The Effect of Sampling Temperature on Problem Solving in Large Language Models (2402.05201v3)

Published 7 Feb 2024 in cs.CL and cs.AI

Abstract: In this research study, we empirically investigate the effect of sampling temperature on the performance of LLMs on various problem-solving tasks. We created a multiple-choice question-and-answer (MCQA) exam by randomly sampling problems from standard LLM benchmarks. Then, we used nine popular LLMs with five prompt-engineering techniques to solve the MCQA problems while increasing the sampling temperature from 0.0 to 1.6. Despite anecdotal reports to the contrary, our empirical results indicate that changes in temperature from 0.0 to 1.0 do not have a statistically significant impact on LLM performance for problem-solving tasks. In addition, these results appear to generalize across LLMs, prompt-engineering techniques, and problem domains. All code, data, and supplemental materials are available on GitHub at: https://github.com/matthewrenze/jhu-LLM-temperature

PDF HTML Abstract

The Effect of Sampling Temperature on Problem Solving in LLMs

Introduction

In the ever-evolving landscape of AI, LLMs have emerged as powerful tools for various applications, including problem-solving tasks. A crucial aspect of deploying these models effectively involves tuning inference hyperparameters, such as sampling temperature, which impacts the model's output variability. Despite the widespread use and importance of LLMs, there remains a lack of empirical evidence guiding the optimal settings for these hyperparameters, particularly concerning how they affect problem-solving capabilities.
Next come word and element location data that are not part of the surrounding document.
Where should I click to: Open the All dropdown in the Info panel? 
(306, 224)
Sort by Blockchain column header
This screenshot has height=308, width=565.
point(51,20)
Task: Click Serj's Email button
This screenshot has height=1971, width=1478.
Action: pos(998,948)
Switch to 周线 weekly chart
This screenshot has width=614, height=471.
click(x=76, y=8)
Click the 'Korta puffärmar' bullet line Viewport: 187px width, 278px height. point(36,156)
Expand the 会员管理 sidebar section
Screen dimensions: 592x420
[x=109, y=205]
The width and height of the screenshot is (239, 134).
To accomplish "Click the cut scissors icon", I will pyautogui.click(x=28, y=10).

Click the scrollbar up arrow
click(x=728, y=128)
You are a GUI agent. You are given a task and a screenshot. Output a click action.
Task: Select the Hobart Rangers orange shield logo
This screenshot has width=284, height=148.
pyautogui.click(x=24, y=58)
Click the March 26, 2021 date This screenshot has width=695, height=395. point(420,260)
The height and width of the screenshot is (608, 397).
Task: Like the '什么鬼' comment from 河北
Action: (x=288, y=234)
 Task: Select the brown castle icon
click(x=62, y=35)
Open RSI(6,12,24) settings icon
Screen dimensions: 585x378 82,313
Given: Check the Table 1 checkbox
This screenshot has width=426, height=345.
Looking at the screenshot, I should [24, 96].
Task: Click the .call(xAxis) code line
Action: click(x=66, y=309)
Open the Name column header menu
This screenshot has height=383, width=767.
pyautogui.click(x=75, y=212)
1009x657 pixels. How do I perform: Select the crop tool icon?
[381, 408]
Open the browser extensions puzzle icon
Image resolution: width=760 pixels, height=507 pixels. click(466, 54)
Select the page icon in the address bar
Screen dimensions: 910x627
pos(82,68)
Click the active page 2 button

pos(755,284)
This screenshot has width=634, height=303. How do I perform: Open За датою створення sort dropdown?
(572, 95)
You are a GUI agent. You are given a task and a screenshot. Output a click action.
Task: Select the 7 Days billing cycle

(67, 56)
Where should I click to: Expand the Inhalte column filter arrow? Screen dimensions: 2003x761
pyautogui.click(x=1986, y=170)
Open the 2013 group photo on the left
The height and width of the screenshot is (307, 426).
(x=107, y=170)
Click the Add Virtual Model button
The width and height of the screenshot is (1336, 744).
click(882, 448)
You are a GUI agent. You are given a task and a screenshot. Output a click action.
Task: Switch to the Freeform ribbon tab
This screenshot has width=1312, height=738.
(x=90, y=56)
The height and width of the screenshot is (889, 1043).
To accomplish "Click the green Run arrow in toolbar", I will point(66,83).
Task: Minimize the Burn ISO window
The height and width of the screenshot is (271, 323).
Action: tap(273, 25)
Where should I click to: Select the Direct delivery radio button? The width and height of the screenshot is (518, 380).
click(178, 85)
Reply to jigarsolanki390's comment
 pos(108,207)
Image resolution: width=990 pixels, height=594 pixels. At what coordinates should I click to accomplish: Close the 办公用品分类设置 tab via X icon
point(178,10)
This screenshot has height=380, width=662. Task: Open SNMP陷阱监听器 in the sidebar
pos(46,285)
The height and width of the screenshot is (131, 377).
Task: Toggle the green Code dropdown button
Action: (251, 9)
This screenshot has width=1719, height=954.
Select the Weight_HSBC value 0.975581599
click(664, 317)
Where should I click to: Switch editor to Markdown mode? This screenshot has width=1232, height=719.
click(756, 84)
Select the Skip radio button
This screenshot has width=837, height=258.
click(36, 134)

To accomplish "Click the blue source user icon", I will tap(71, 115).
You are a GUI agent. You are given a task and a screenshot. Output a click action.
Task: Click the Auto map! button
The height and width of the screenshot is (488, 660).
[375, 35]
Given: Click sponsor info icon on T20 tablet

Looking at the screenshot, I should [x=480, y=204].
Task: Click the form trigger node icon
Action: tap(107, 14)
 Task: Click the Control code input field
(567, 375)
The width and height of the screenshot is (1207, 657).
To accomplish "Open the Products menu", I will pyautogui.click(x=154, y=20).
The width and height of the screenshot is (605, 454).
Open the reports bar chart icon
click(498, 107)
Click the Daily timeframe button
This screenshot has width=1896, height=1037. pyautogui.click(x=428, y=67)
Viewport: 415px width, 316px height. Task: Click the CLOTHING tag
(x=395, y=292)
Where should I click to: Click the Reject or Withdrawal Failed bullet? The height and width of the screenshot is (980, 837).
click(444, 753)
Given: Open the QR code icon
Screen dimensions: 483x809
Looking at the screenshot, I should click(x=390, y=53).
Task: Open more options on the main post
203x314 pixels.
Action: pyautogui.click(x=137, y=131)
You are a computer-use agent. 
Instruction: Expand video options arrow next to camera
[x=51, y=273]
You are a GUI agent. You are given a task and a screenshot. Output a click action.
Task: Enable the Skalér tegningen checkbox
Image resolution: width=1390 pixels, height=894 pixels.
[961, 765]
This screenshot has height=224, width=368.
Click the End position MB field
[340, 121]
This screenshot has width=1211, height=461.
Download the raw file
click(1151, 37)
This paper fills a gap in the literature by systematically investigating the effect of sampling temperature on LLM performance across a range of problem-solving tasks.

Methodology

The research utilized a data set composed of multiple-choice question-and-answer (MCQA) exams derived from standard LLM benchmarks, covering a broad spectrum of domains from math and science to law and medicine. Using four popular LLMs—GPT-3.5, GPT-4, Llama 2 7B, and Llama 2 70B—the paper explored the models' performance with five distinct prompt-engineering techniques, analyzing how variations in sampling temperature (ranging from 0.0 to 1.0) influence accuracy in problem-solving.

Results

Contrary to anecdotal beliefs that suggest otherwise, the findings revealed no statistically significant impact of sampling temperature adjustments within the 0.0 to 1.0 range on the problem-solving success of LLMs. This observation held true across different models, prompt-engineering techniques, and problem domains. Interestingly, when examining variables beyond accuracy, such as text variability, the paper found that increased temperatures correlate with greater output diversity, as anticipated, without enhancing the correctness of answers.

Discussion and Implications

The paper's outcomes challenge the common practice of fine-tuning sampling temperature with the expectation of improving LLM problem-solving performance. For developers and researchers, this implies that the time and resources typically allocated to tweaking this parameter might be better spent on other areas of model optimization or application development. Furthermore, the results contribute to a broader understanding of LLM behavior, suggesting that within this temperature range, the balance between creativity (higher temperatures) and hallucination risk or output variance does not substantially affect the models' ability to correctly solve MCQA problems.

Future Directions

While the paper's revelations are significant, they also underscore the necessity for further research. Future investigations could extend beyond MCQA tasks to more open-ended problem-solving scenarios, explore a wider array of LLMs and problem domains, or delve into the potential benefits of sampling temperature modifications on model creativity and output novelty without compromising factual accuracy.

Conclusion

This empirical investigation concludes that altering an LLM's sampling temperature within the 0.0 to 1.0 spectrum does not significantly influence its problem-solving efficiency on MCQA tasks. This finding holds across various models, prompt-engineering strategies, and domains, providing valuable insights for the application of LLMs in AI systems and prompting a reevaluation of the emphasis placed on sampling temperature tuning in current LLM deployment practices.